I just spoke with Xtreme Power's CEO, Carlos Coe, on his way to officially commission a 15-megawatt energy storage system on First Wind’s 30-megawatt Kahuku Wind project on Oahu, Hawaii.

Coe says it's the largest energy storage system integrated with a wind farm in North America the U.S.  It's also the first renewable energy project to be completed under the Department of Energy’s loan guarantee program, which supplied $117 million for construction in July 2010. The project has been operating since February in trial mode, but it goes official today.

In Coe's words, this system is different than other storage installations because "it operates in real-time to offset instantaneous power changes -- and to turn wind power from a variable supply to a nice, well-behaved power source."

We've analyzed the imperative of installing storage in the energy grid at Greentech Media. We've explored an immense range of energy storage technologies, as well as examined the challenge of the current regulatory climate. It's a complicated issue, to say the least.

In any case, most agree that we'll need distributed and centralized storage technologies in the electrical grid to allow it to be more flexible, reliable, and to accommodate the increase in variable renewables like wind and solar. One obstacle to the economic case for energy storage has been the difficulty in extracting various revenue streams from the different storage functions.

Xtreme might have solved that.

The Xtreme system on the North Shore of Oahu "smoothes the wind farm’s output to ±1 megawatt per minute" by storing or releasing power as needed so that Hawaiian Electric Company’s [HECO] grid system and its customers are isolated from disturbances due to varying winds at the Kahuku Wind wind farm. The system can firm renewables, store power when it's not needed and provide other ancillary services.

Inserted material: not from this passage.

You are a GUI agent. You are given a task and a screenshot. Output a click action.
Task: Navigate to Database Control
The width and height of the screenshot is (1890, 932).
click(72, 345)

While there seems to be a focus on the price of energy storage on a per kilowatt-hour basis, Coe maintains that that is a specious argument -- because the real cost of deploying energy storage is in the power electronics, interconnection, and control systems around the central energy storage technology, whether it be Li-ion or NaS or lead acid or whatever it is that Xtreme is using.

Xtreme has been less than open in revealing its core energy storage technology. Michael Kanellos reported on the firm earlier this year and discovered from Xtreme investor Tom Cain that the core material is fiberglass -- and that it is solid.

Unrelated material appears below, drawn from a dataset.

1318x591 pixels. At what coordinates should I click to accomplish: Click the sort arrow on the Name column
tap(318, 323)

"There is no free-flowing liquid, not gel, no paste," he said. The key to the material is that it has almost no electrical resistance, which means very little waste heat or energy lost in charging and recharging.

Coe revealed a little more this morning, saying the material was ballistic-grade fiber and that "there's about a mile of that fiber in the power cell," adding that "it's a dry cell, it's unique and the key features are pretty interesting." The battery technology was originally developed by Tracor and Ford Aerospace for electric vehicle applications.

Coe stressed that Hawaii's grid is not very flexible and the Kahuku wind farm is on a relatively weak part of that already stressed grid. Xtreme's storage product takes a potentially destabilizing element and turns into a stabilizing force, according to Coe.

Xtreme Power is backed by SAIL Venture Partners, Bessemer Venture Partners, The Dow Chemical Company, Fluor Corp., BP Alternative Energy, Dominion Resources, POSCO ICT, SkyLake & Co. and Spring Ventures. The Kahuku project is one of three collaborations between Xtreme Power and First Wind.